• EXCERTO DO TEXTO
-- -- --
E não só: entre 1947 e 1949, o bloco estalinista enviou da Checoslováquia dezenas de milhares de espingardas e milhões de balas para as milícias sionistas, reforçando-as fortemente e contribuindo assim para a Nakba. A URSS foi o primeiro Estado do mundo a reconhecer formalmente o novo Estado sionista, em maio de 1948.

O jornal do Partido Comunista dos EUA, o Daily Worker, publicou na primeira página, a 31 de maio de 1948, o enorme título «Árabes prestes a usar gás venenoso»: uma falsa acusação baseada apenas nas declarações de um porta-voz sionista anónimo. Dias depois, publicaram outra acusação sem fundamento, a de que as forças palestinianas tinham decapitado combatentes sionistas.

Em dezembro de 1948, a Assembleia Geral da ONU aprovou a Resolução 194, que exigia o direito de regresso dos refugiados à Palestina. Esta resolução continua a ser um elemento-chave na defesa dos direitos dos palestinianos: a URSS votou contra, juntamente com o resto do bloco soviético.

Todos estes factos não são explicados para marcar pontos, mas por uma razão política muito importante.

Mostram mais uma vez que uma esquerda baseada nos interesses geo-estratégicos de uma ou outra grande potência cometerá erros terríveis, vezes sem conta. Se se basear numa visão internacionalista e de classe – na defesa dos interesses dos 99% contra uma ou outra secção do 1% – é claro que se podem cometer erros, mas não tão terríveis e não tão sistemáticos.
-- -- --
• ITENS FORNECIDOS
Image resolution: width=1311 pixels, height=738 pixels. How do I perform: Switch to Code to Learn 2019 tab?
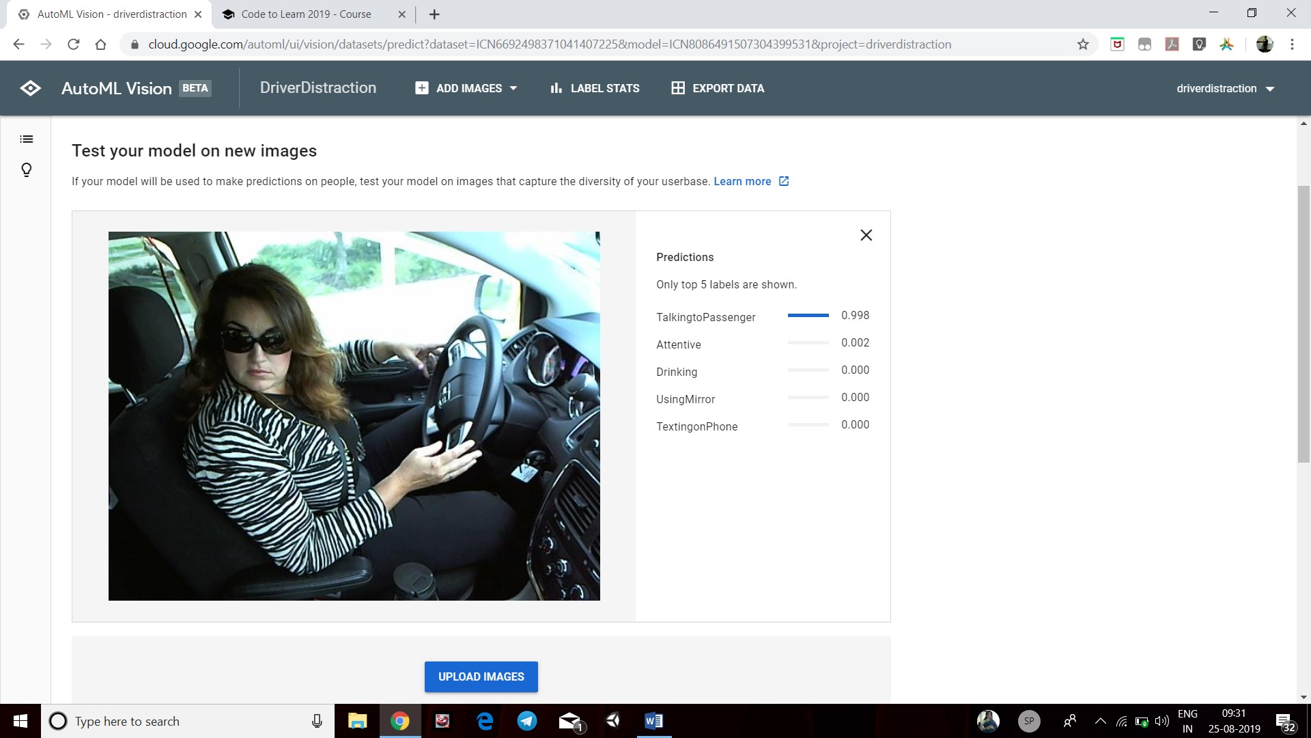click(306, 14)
-- -- --
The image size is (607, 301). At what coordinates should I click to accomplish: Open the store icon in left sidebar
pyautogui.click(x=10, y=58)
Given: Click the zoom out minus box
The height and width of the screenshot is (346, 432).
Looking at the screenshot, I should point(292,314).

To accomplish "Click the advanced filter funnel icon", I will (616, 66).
-- -- --
• EXERCÍCIO PROPOSTO A
Liste todas as datas e todos os períodos de tempo mencionados no excerto.
• EXERCÍCIO PROPOSTO B
Segundo o excerto, qual foi o primeiro Estado do mundo a reconhecer formalmente o novo Estado sionista?
• EXERCÍCIO PROPOSTO C
Copie fielmente o trecho do excerto que começa nas palavras "Em dezembro de" e termina logo após "não tão sistemáticos.".

• RESPOSTA COMPLETA A
- entre 1947 e 1949
- maio de 1948
- 31 de maio de 1948
- dezembro de 1948

• RESPOSTA COMPLETA B
A URSS, em maio de 1948.

• RESPOSTA COMPLETA C
Em dezembro de 1948, a Assembleia Geral da ONU aprovou a Resolução 194, que exigia o direito de regresso dos refugiados à Palestina. Esta resolução continua a ser um elemento-chave na defesa dos direitos dos palestinianos: a URSS votou contra, juntamente com o resto do bloco soviético.

Todos estes factos não são explicados para marcar pontos, mas por uma razão política muito importante.

Mostram mais uma vez que uma esquerda baseada nos interesses geo-estratégicos de uma ou outra grande potência cometerá erros terríveis, vezes sem conta. Se se basear numa visão internacionalista e de classe – na defesa dos interesses dos 99% contra uma ou outra secção do 1% – é claro que se podem cometer erros, mas não tão terríveis e não tão sistemáticos.